--- Challenge ---
Reproduce the lines below without any changes, starting with the first line and going on through the line that contains "at (760, 172).".

--- Extracted data ---
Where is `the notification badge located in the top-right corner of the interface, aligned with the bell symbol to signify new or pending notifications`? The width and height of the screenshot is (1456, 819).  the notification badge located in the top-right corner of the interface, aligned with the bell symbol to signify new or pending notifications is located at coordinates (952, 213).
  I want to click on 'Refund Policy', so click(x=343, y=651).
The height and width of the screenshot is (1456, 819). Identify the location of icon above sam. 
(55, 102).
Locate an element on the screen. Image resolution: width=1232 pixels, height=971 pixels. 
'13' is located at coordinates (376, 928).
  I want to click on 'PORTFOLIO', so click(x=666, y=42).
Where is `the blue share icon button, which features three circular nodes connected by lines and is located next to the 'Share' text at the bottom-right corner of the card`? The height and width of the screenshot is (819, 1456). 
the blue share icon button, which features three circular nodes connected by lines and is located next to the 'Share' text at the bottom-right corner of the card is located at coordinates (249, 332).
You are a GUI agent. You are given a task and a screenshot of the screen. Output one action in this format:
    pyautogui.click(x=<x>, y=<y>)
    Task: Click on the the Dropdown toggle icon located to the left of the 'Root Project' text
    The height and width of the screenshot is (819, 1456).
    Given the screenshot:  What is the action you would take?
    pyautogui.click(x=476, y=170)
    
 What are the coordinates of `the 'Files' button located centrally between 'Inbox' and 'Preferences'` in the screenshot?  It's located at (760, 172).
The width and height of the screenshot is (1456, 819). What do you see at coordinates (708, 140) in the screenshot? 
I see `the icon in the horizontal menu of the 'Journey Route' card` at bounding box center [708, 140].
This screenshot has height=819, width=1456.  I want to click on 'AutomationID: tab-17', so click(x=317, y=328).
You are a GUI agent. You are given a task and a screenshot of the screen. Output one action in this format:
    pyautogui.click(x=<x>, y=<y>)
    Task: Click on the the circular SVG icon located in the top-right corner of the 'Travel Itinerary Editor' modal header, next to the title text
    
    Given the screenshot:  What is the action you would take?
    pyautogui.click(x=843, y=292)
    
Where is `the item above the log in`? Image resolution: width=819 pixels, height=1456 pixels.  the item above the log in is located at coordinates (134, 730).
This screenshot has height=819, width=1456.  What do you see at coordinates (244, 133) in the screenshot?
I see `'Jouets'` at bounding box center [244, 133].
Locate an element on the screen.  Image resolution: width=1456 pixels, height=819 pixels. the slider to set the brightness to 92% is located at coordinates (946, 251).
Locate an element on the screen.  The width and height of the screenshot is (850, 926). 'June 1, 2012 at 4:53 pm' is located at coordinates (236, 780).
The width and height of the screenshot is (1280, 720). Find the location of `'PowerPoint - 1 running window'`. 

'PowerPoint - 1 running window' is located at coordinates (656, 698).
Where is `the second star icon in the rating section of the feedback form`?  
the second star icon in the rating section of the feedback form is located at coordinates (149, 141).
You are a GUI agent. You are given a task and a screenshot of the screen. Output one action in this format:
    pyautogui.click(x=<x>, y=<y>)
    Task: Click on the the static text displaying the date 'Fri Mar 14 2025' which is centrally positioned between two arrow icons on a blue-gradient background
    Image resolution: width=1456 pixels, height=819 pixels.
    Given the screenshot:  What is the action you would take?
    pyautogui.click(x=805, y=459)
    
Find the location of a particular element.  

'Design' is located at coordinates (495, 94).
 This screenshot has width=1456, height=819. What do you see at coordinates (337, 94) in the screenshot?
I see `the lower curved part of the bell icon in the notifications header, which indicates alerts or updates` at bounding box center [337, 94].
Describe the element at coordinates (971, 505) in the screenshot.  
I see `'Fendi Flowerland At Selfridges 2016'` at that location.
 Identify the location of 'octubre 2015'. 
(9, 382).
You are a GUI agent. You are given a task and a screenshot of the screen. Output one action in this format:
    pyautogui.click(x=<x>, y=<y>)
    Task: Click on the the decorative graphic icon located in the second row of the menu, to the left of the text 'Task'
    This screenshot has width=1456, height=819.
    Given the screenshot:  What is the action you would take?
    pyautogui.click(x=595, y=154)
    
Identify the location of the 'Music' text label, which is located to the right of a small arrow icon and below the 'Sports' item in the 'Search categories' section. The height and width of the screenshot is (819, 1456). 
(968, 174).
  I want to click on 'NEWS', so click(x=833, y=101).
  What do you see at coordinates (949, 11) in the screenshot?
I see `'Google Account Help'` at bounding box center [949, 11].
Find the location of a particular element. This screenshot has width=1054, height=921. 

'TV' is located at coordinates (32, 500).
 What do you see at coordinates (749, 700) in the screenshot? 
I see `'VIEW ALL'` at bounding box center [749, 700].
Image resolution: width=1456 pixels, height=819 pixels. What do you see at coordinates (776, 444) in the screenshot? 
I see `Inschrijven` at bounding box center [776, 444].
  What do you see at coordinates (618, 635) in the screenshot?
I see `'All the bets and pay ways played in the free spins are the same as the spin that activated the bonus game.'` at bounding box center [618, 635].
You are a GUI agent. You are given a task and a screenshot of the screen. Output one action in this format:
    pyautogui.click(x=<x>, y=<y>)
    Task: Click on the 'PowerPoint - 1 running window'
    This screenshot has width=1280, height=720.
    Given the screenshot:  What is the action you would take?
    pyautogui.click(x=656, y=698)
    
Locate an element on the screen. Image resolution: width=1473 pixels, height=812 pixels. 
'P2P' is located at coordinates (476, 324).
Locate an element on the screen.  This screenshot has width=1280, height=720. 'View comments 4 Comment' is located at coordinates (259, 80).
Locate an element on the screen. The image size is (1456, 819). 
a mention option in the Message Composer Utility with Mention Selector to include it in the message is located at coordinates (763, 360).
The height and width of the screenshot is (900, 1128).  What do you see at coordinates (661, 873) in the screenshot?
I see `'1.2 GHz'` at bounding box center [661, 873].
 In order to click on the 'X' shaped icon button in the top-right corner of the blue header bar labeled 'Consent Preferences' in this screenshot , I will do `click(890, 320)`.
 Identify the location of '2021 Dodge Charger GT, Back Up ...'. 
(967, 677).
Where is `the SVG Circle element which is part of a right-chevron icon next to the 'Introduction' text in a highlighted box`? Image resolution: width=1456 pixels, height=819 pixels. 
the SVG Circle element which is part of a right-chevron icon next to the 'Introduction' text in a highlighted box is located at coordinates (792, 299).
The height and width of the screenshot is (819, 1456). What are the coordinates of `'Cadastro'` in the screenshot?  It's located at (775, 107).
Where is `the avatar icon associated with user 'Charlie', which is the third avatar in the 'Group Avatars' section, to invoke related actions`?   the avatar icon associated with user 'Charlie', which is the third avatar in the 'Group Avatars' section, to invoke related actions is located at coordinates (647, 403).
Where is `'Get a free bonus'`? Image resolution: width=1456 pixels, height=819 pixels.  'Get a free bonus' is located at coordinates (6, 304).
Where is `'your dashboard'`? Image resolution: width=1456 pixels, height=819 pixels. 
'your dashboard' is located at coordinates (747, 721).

--- Exercise solution ---
Where is `the notification badge located in the top-right corner of the interface, aligned with the bell symbol to signify new or pending notifications`? The width and height of the screenshot is (1456, 819).  the notification badge located in the top-right corner of the interface, aligned with the bell symbol to signify new or pending notifications is located at coordinates (952, 213).
  I want to click on 'Refund Policy', so click(x=343, y=651).
The height and width of the screenshot is (1456, 819). Identify the location of icon above sam. 
(55, 102).
Locate an element on the screen. Image resolution: width=1232 pixels, height=971 pixels. 
'13' is located at coordinates (376, 928).
  I want to click on 'PORTFOLIO', so click(x=666, y=42).
Where is `the blue share icon button, which features three circular nodes connected by lines and is located next to the 'Share' text at the bottom-right corner of the card`? The height and width of the screenshot is (819, 1456). 
the blue share icon button, which features three circular nodes connected by lines and is located next to the 'Share' text at the bottom-right corner of the card is located at coordinates (249, 332).
You are a GUI agent. You are given a task and a screenshot of the screen. Output one action in this format:
    pyautogui.click(x=<x>, y=<y>)
    Task: Click on the the Dropdown toggle icon located to the left of the 'Root Project' text
    The height and width of the screenshot is (819, 1456).
    Given the screenshot:  What is the action you would take?
    pyautogui.click(x=476, y=170)
    
 What are the coordinates of `the 'Files' button located centrally between 'Inbox' and 'Preferences'` in the screenshot?  It's located at (760, 172).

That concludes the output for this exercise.